In the long-game world of pharma and biotech, where drug development and commercial ramp-up take years or even decades, communication of goal-oriented efforts is particularly crucial. From sales figures to R&D milestones to environmental protection, companies seeking to assure investors the runway is clear for the foreseeable future take matters into their own hands by setting concrete timelines.
This week, AstraZeneca embarked on a path to bring in $80 billion in sales by 2030. Achieving the ambition will require many moving parts to come together by then, most importantly a series of cancer drugs the company anticipates will achieve individual blockbuster status in the next few years.
Of course, the U.K.-based pharma giant is no stranger to deep-pocketed pledges. Under threat of a potential takeover by Pfizer in 2014, AZ CEO Pascal Soriot said sales would reach $45 billion by 2023, soothing shareholders with assurances that its cancer pipeline would pay off in the long run. Soriot scaled the target back to $40 billion just a couple years later, but, lo and behold, AZ still surpassed $45 billion in 2023 total revenue.
Will the company almost double that figure by 2030? Only time will tell, but Soriot’s naysayers might be less willing to come out of the woodwork this time around. That’s the power of a promise met.
Goals, meet reality
Johnson & Johnson is another pharma giant with bold ambitions — a self-imposed 2025 deadline to reach drug sales of $57 billion is quickly approaching, and it almost slipped through the company’s fingers.
Originally set at $60 billion but reduced due to currency challenges, J&J’s 2025 sales target was threatened by biosimilar competition encroaching on the megablockbuster immunology drug Stelara. But a legal settlement with biosimilar maker Amgen will keep the copycat off shelves until January 2025, giving the company a better chance to reach its goal.
During an investor call in April, Jennifer Taubert, worldwide chairman of innovative medicine at J&J said the company remains on track.
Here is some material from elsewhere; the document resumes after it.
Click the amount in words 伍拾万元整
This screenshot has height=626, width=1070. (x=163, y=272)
Pfizer has faced an uphill battle since sales of its COVID-19 vaccine tanked post-pandemic and several patent cliffs chipped away at revenue, costing what CEO Albert Bourla in 2022 told reporters could be as much as $18 billion between 2025 and 2030.
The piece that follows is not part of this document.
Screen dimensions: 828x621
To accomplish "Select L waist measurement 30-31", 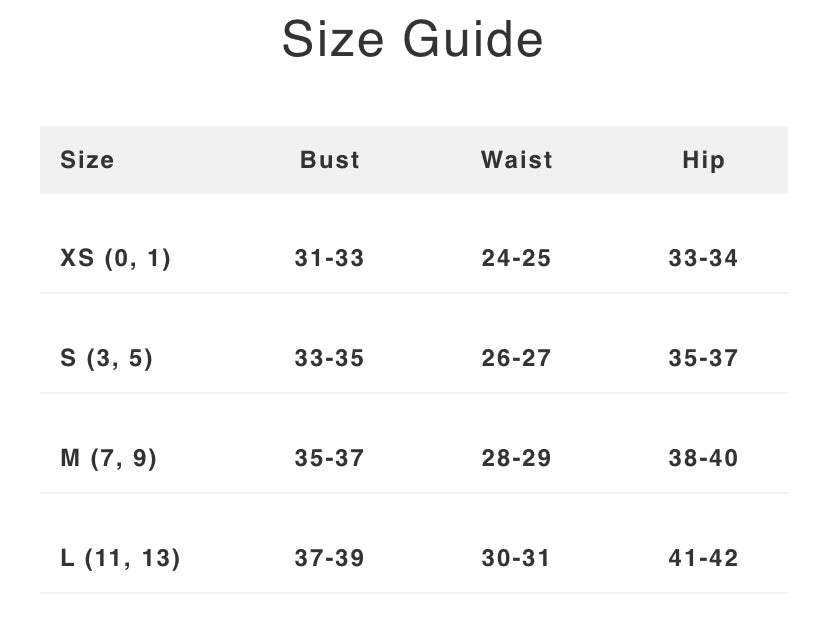I will coord(516,558).
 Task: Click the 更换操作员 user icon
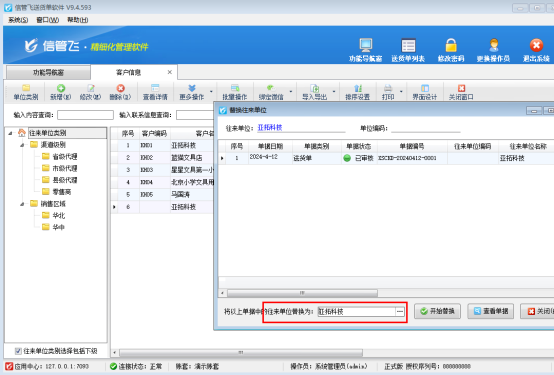tap(494, 45)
But at the same time, Bourla said the company plans to bring in $25 billion in additional revenue by 2030 through a series of acquisitions and pipeline advances. With cash in hand from its pandemic windfall, M&A has already proven successful as a path to moving the goal forward, with major deals like the purchase of cancer drugmaker Seagen already on the books.
A company like Moderna, with only one product on the market, has stayed away from the commercial goals set by some of its bigger pharma siblings and opted rather for a long-term R&D plan.
Moderna CEO Stephane Bancel in 2023 revealed a plan to launch as many as 15 new products and bring 50 drug candidates into clinical trials in only five years using the proprietary mRNA technology that brought one of the first COVID-19 vaccines to the market. The company has a number of programs in the works over the next couple of years, including an RSV vaccine that is set for U.S. approval in the first half of this year.
Environmental promises abound
With ESG investing on the rise, many pharma companies have established goals for sustainability and environmental protection. But like many other sectors, fulfilling those ambitious promises has been easier said than done.
Companies are struggling to keep up with the reporting necessary to reach sustainability goals, according to a 2023 study conducted by the University of Oxford. The researchers concluded the push to reduce emissions was driven mostly by external factors like corporate image and mandated reporting.
In 2023, a little over half of biotech and pharma companies had committed to the UN’s Race to Zero initiative, an agreement to reach net-zero carbon emissions by 2050, according to a report from My Green Lab.
Individual companies like Eli Lilly have made their own pledges to be carbon neutral by 2030. Pfizer plans to reach net zero by 2040, and most of the companies in the Big Pharma arena have a sustainability goal in place.